The following year Cerullo was reportedly expelled from India after near riots broke out at one of his rallies. The San Diego Union Tribune said:

Cerullo worked a crowd of 30,000 – many of them sick – into a frenzy for two hours and then pronounced them cured, prompting many in the crowd to call him a cheat.

In 1999, the Christian Channel was fined £20,000 for breaching advertising codes relating to political impartiality after a complaint about an advert for a Cerullo rally that claimed “Satanic hordes” had:

Occupied the principal palaces of power in Europe.

Cerullo had been due to go to trial in August 2007 on three counts of filing false tax returns that misstated his income by $550,000 between 1998 and 2000. Each count could have carried a maximum penalty of three years in prison and a $100,000 fine. A US District Judge found that grand jury members were not told that a donor’s intent is key to determining whether money given to religious ministers is subject to tax and dismissed the charges.
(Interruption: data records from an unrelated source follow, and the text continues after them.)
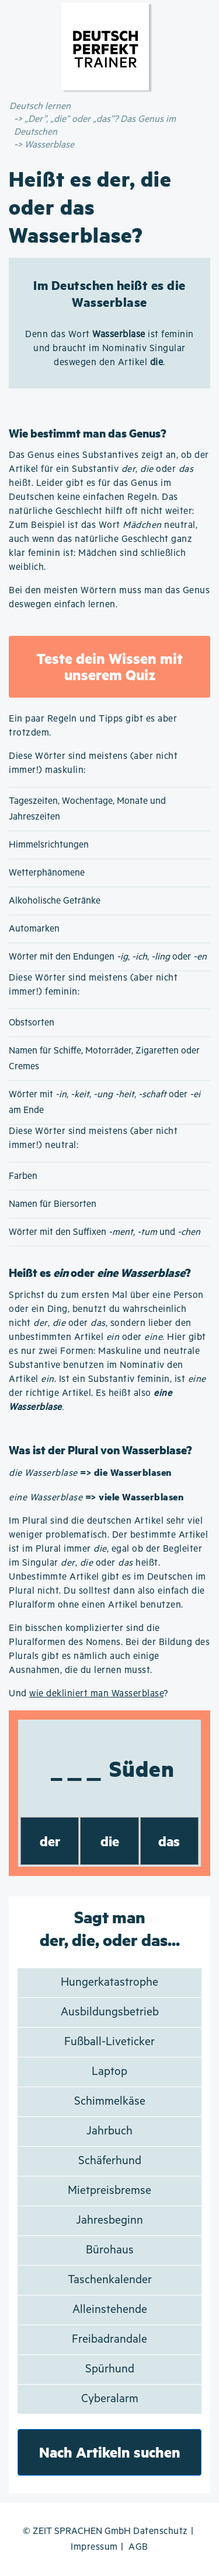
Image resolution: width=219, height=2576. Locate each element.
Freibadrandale (109, 2339)
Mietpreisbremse (109, 2190)
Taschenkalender (110, 2280)
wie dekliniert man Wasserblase (96, 1693)
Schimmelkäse (109, 2101)
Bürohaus (110, 2250)
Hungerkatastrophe (109, 1982)
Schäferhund (109, 2161)
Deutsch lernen (40, 106)
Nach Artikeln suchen (109, 2452)
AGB (138, 2547)
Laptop (109, 2071)
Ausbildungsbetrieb (110, 2012)
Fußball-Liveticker (109, 2042)
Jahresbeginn (109, 2220)
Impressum (94, 2547)
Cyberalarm (109, 2399)
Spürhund (109, 2369)
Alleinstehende (109, 2309)
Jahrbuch (109, 2131)
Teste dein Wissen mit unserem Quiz (109, 666)
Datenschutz (160, 2531)
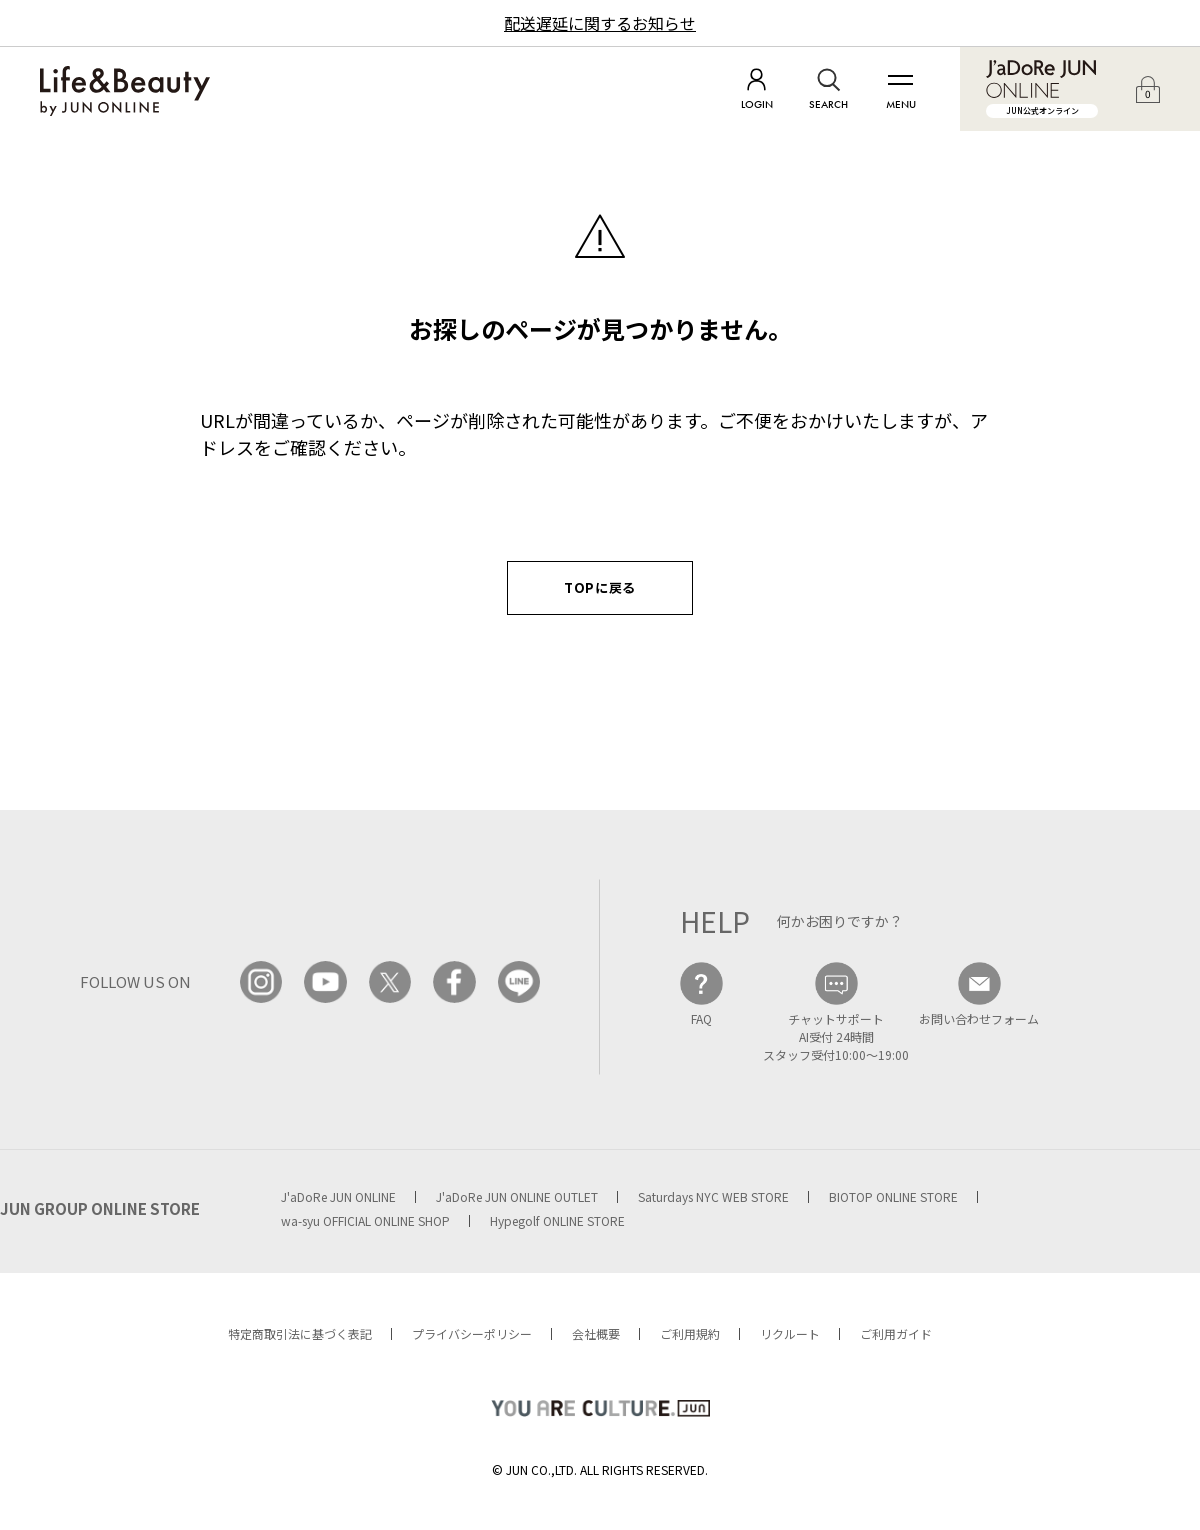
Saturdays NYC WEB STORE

The charlatan’s family family wrote on Instagram on Saturday:

Today we remember the incredible life of this great man. Your Legacy will live on!

The day before, his family wrote on Facebook about  him being hospitalised:

Dear Friends, we would appreciate your immediate prayers for Dr Cerullo who is being treated for pneumonia at the hospital. Please also pray for Theresa who has been working around the clock to assist in his care. She needs your prayers too for extra strength at this time. Thank you for all your thoughts and prayers for Morris and Theresa!

In December 2016, Cerullo told The Christian Post in an interview that he had battled serious health issues, but had recovered after being bedridden for nearly eight months that year. He said it was God’s healing that restored him after vasculitis, a family of uncommon diseases that feature inflammation of the blood vessels with no known cause, left him unable to move.

This is probably the greatest miracle I’ve ever seen in my life. You know I’ve seen thousands and thousands of people miraculously cured but nothing like this. I was given up by the doctors. I was paralyzed, they had me in a wheelchair for maybe seven, eight months this year.

Cerullo’s ministry last year opened a utterless tasteless $190-million biblically-themed resort and conference centre in San Diego called the Legacy International Center which, according to the San Diego Union Tribune was the result of a vision given by The Almighty to the shameless crook. It described the monstrosity as:

An intriguing high-tech mash-up of religious-themed attractions, museum-quality exhibits, meeting space, and luxury lodging.

Beneath the Christian Post report  John Whittle today (Sunday) wrote:



Hallelujah, now at last he’s alive and well with his Lord and Saviour forever more … No more tears, pain, sufferings, Covid-19, riots, hatred, hostilities or presidents to put with, Glory to God… No funeral, just a celebration of praise and worship.. PSALM 116: 15 ‘Precious in the sight of the LORD is the death of the Saints’ … Amen.